Is hating an ugly shoe the same as hating someone because of the color of their skin? According to the new ad campaign from Crocs, which features celebrities like Drew Barrymore and John Cena talking about inclusivity and embracing difference, the answer is: kinda. (Of course, in reality, the answer is ABSOLUTELY FUCKING NOT.)
“With its new approach, Crocs is moving away from treating the shoe as just pragmatic footwear to an object with more profound meaning,” according to Fast Company. “Crocs is sending a message about culture,” Michelle Poole, Croc’s head of global merchandising, said in the story. “Our vision is for everybody to be comfortable in their own shoes.”
Until now, Crocs has “embraced the lovers,” but it hasn’t taken on their haters directly, Fast Company notes.

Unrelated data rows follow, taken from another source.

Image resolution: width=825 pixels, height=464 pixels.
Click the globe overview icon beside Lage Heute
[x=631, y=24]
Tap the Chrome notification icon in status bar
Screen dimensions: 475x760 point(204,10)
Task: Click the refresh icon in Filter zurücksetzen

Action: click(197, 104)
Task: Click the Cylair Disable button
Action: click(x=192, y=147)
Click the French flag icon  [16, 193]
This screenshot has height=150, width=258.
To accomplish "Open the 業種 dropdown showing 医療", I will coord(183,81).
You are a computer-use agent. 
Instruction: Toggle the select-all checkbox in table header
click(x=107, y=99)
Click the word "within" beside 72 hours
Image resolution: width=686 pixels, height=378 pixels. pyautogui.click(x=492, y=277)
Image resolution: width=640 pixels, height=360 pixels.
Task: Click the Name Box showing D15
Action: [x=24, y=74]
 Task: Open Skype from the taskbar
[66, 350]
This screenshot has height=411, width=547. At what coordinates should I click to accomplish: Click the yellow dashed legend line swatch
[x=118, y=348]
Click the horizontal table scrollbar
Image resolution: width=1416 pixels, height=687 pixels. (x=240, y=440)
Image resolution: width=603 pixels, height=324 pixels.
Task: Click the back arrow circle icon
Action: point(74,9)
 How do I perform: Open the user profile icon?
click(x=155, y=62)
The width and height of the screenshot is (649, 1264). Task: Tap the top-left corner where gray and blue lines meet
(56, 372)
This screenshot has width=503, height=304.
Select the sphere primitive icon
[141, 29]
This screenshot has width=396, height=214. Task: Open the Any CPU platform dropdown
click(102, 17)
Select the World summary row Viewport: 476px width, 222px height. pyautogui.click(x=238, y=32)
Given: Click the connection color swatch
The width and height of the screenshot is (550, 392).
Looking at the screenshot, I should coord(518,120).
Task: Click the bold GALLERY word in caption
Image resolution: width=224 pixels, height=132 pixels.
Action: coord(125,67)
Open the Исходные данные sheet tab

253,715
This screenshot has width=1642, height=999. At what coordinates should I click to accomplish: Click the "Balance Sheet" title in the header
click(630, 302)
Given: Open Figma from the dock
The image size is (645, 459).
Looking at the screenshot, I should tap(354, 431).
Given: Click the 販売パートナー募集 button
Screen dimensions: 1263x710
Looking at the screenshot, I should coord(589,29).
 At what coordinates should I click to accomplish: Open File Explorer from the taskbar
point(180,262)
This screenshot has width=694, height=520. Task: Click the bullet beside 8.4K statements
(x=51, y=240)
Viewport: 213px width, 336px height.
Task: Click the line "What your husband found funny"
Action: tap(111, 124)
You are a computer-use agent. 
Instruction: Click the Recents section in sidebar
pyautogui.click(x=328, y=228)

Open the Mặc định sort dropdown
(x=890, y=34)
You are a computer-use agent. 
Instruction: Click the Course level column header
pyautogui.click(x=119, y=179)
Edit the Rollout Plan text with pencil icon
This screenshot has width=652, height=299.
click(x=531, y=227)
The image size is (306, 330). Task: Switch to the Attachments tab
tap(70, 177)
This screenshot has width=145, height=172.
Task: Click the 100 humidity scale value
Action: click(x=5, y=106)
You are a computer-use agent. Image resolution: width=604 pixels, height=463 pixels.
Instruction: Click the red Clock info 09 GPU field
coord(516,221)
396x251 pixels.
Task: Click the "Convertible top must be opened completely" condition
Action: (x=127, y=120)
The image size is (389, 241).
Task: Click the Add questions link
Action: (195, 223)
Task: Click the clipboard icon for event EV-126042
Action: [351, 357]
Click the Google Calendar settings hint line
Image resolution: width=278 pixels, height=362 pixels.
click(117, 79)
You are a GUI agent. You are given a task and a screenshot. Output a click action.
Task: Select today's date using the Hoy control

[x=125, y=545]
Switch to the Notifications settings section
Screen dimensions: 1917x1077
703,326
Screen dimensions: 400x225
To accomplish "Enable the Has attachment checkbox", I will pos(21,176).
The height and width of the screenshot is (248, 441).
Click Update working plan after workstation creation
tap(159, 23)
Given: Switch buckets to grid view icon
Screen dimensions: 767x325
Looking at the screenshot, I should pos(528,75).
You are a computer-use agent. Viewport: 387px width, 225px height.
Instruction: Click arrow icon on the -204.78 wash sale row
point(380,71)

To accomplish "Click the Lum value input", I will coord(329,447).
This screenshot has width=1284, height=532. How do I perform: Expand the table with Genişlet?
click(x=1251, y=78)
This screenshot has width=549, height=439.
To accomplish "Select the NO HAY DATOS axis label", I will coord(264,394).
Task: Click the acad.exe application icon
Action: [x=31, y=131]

But in the face of declining sales — in the fourth quarter of 2016, sales fell by 10 percent — they’ve decided to try and bring customers out of the shadows with their “Come as You Are” campaign.
The campaign features celebrities, like John Cena and Drew Barrymore, imploring all “one of a kinds and creative minds” to “stand up, stand out and come together by celebrating our differences,” before also asking them to “come as [they] are.”
(For the record, they don’t mention where we’re going, but I can’t imagine it’s anywhere in public, because Crocs.)
And while the idea isn’t Kendall-Jenner-Pepsi-offensive, the story notes that the ads do feel a little like Hillary Clinton’s antiracism ad campaigns, which is weird and a bit co-optive. Yes, people should feel comfortable wearing whatever shoes they want, but that fight shouldn’t use the same language as the fight for equality.
Opining aside, whatever they’re doing might actually be working. Not only did Christopher Kane and Balenciaga use modified, bedazzled versions in recent runway shows, but Crocs stores saw a “12 percent increase in foot traffic” during back-to-school season.